The challenges the planet faces on all fronts are truly daunting. A priori there is no reason why we cannot envisage a far better world emerging from this crisis. But this will depend on the quality and especially acts of global leadership. Rarely since the end of World War II can a meeting have been as important as the one being convened in London on 2 April. Joseph Stiglitz in 2002 (in Globalization and Its Discontents) wrote that the global market economy finds itself at a crossroads, as it did at the time of the Great Depression. The direction that the world takes, which road it will embark upon, will very much depend on decisions taken and implemented by the G20 in April.

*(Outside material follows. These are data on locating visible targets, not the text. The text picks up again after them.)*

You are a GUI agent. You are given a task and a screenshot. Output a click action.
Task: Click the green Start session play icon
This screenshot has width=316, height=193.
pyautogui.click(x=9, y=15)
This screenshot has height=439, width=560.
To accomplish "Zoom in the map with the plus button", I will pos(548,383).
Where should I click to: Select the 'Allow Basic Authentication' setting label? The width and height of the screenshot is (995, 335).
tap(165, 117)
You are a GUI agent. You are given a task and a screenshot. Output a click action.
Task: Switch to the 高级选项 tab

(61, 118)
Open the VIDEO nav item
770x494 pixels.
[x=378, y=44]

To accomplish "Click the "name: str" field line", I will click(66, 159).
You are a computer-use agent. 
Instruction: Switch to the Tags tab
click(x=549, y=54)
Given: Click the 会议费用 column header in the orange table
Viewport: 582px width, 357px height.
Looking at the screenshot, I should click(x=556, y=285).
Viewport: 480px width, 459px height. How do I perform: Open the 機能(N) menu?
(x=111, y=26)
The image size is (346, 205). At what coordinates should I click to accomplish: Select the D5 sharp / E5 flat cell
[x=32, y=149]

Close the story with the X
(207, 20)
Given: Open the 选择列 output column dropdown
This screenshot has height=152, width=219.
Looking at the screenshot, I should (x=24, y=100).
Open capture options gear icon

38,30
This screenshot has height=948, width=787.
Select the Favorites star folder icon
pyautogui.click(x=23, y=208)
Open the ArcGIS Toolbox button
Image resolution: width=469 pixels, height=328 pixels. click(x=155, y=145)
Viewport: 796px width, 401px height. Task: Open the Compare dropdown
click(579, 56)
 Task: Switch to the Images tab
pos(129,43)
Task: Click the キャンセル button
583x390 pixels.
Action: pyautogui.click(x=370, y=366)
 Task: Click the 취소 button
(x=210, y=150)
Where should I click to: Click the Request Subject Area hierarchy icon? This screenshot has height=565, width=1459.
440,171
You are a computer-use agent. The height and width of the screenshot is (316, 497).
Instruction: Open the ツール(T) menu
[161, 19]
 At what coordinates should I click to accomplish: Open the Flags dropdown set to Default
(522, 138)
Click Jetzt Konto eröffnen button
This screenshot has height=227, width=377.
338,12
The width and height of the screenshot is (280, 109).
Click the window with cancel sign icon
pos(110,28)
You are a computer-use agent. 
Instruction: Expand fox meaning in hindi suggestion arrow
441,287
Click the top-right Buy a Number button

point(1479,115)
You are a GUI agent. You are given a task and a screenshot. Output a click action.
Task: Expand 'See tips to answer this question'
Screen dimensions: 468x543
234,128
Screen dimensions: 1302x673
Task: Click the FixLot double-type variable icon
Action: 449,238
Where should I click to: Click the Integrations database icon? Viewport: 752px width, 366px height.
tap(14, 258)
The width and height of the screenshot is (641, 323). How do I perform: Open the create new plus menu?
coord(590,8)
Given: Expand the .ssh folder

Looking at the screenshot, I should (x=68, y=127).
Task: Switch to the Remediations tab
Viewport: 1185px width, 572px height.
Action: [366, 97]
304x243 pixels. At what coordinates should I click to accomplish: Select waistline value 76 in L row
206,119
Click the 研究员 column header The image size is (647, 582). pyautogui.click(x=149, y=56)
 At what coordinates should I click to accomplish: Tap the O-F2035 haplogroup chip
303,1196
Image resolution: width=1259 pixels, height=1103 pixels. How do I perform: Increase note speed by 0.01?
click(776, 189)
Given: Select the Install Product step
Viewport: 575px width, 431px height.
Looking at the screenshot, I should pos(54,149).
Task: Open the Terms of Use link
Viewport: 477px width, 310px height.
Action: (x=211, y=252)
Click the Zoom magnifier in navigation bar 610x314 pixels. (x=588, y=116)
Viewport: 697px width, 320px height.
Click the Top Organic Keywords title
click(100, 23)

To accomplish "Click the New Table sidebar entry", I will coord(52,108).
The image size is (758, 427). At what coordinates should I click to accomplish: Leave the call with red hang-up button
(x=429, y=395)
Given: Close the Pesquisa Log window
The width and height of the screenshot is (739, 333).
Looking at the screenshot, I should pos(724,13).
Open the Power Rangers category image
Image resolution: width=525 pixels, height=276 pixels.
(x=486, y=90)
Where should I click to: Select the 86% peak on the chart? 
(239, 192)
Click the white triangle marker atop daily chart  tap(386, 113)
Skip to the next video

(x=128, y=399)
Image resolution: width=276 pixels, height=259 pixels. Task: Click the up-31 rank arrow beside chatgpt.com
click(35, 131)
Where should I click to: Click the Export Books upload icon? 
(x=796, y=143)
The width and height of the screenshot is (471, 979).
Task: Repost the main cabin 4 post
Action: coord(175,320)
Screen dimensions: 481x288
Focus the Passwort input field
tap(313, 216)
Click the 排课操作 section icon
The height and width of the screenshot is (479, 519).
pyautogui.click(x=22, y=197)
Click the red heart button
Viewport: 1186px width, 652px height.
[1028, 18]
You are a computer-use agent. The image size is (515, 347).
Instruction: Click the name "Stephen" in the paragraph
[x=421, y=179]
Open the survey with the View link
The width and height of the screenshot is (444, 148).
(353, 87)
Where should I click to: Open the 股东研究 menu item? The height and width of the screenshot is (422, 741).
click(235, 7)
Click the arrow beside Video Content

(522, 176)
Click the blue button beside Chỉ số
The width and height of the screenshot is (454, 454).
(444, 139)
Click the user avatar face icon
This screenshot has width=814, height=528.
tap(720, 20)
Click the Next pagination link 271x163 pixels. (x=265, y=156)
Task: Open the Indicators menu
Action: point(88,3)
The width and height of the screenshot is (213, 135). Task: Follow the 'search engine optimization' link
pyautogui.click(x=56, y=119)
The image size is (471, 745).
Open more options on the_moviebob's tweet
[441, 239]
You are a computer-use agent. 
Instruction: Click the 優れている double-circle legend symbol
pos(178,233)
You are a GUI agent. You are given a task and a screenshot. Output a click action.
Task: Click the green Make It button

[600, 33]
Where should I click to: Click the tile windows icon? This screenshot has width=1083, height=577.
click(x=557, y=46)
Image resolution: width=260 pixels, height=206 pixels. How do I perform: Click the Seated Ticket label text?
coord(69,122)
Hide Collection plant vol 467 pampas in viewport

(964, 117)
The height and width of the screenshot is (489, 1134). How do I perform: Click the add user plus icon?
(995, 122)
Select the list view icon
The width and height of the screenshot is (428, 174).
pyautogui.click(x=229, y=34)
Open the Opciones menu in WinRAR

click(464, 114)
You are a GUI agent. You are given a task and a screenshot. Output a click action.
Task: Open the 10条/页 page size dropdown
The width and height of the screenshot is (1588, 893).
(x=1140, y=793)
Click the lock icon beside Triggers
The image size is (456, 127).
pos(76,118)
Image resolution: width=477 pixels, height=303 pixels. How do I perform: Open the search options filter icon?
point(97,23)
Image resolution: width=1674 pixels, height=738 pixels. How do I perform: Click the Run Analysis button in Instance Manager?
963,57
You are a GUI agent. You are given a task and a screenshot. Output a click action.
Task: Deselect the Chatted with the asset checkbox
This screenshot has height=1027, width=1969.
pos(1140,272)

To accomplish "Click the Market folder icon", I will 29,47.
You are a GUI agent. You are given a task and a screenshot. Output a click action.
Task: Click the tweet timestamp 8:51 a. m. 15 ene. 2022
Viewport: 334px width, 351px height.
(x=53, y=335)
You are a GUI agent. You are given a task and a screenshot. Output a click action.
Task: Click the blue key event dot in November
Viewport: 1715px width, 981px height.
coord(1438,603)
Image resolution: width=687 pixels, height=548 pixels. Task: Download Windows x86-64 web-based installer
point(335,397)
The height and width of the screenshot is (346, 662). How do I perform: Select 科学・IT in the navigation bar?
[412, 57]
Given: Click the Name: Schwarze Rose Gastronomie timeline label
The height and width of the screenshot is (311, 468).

They must be conscious of the mammoth task that faces them and also of how history will judge them.
Following the fiasco of the WTO ministerial in Seattle in 1999, the consensus among pundits was that the Doha rendezvous would be a failure. In fact, it was quite a success: China was formally admitted as a member of the WTO after sixteen years of complex and protracted negotiations, and the Doha Development Agenda was launched. Of course what the pundits had not expected was that just a few weeks before there occurred 9/11. The crisis of September 11th provided the opportunity for the world to demonstrate solidarity and the political will to move the agenda forward. Alas that window of solidarity/commitment was shut soon afterwards and in Cancún in 2003 it was bolted.
The current crisis is obviously very different from that which followed 9/11. However, it is a crisis and people, including G20 leaders, repeat another current popular sutra, namely that a crisis represents an opportunity. Thus the London G20 should completely and irrevocably commit to completing Doha by the summer. To that end, it should convene a small committee of perhaps a dozen Eminent Persons (someone like Amartya Sen would make an ideal chair), who would be mandated to provide a final conclusion to Doha, which WTO members would accept without further discussion and implement.
Concluding Doha is important for global trade, but it is far more important as a symbol and signal of international cooperation. It would unplug a major bottleneck in global public policy and could serve as a model, and certainly an encouragement, for cooperation in other areas. There will be much resistance and no doubt the usual suspects among G20 leaders will say they cannot accede to such an act or relinquishment of sovereignty. As this will be Barack Obama’s first major global policy meeting, all he need say is: “Yes we can!”
Jean-Pierre Lehmann is Professor of International Political Economy, IMD, and Founding Director, The Evian Group.
This article is part of a forthcoming compilation on a trade agenda for G20 leaders edited jointly by Dr. Carolyn Deere Birkbeck (Global Economic Governance Programme) and Ricardo Meléndez-Ortiz (International Centre on Trade and Sustainable Development (ICTSD)). The compilation will be published in mid-March 2009.